Address
- 9981 Canterbury Street Westchester, Illinois, 60154 United States

District information
- Type: Public
- Grades: PreK–8
- NCES District ID: 1741790

Students and staff
- Students: 1,060

Other information
- Website: www.sd925.org

= Westchester Public School District 92½ =

School district in Illinois, United States

Westchester Public School District 92½ is an elementary school district based in the central Cook County village of Westchester, an Illinois suburb of Chicago. The District is composed of three schools: a primary school, an intermediate school, and a middle school; all schools are located within the Village of Westchester District limits. Westchester School District students attend Proviso West High School in Hillside. Westchester residents may apply to Proviso Math & Science Academy in Forest Park.
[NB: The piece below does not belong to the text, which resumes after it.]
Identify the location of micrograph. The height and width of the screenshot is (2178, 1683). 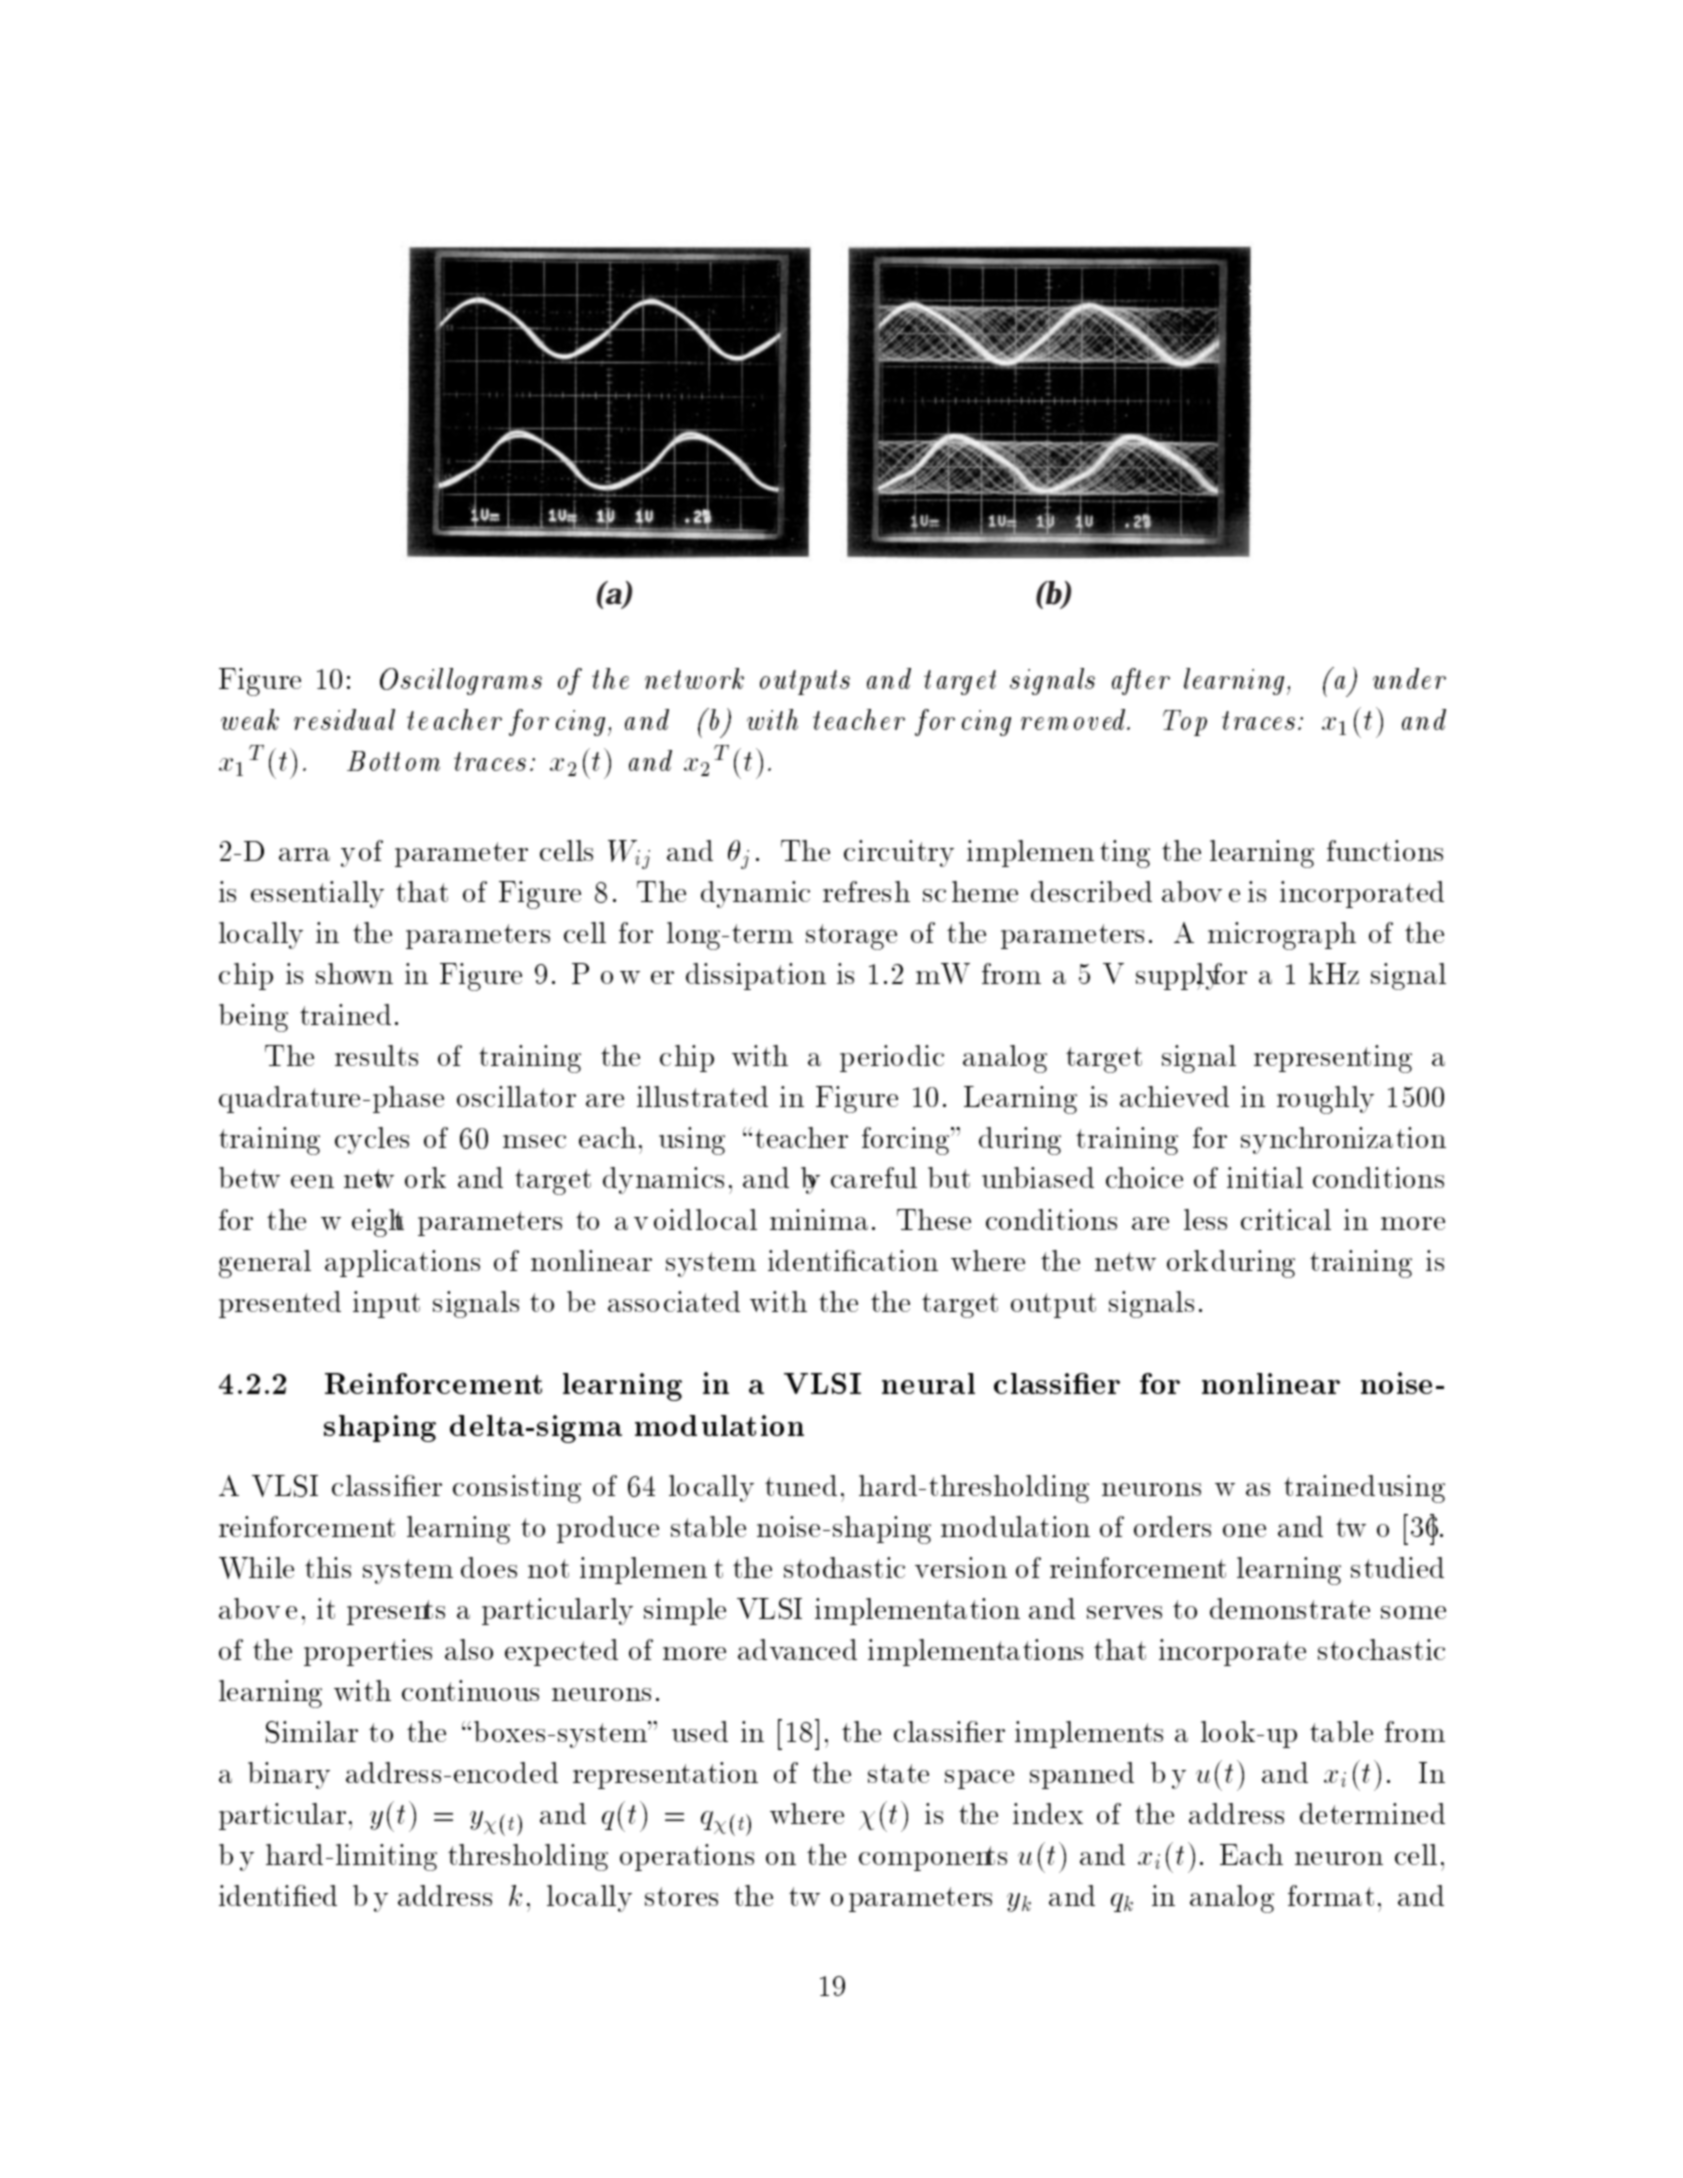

District students begin their education in Westchester Primary School, which serves pre-kindergarten, half-day kindergarten, first and second grades under direction of Principal Lora Lafin Students in third through fifth grades attend Westchester Intermediate School. Which the principal there is Shawn Barret The last leg of education students experience in the District is at Westchester Middle School students in grades six through eight are educated under direction of Principal Greg Leban and Assistant Principal Kurnain Scott. District 92½'s superintendent is Dr. Philip Salemi and assistant superintendent, Stephanie DelFiacco.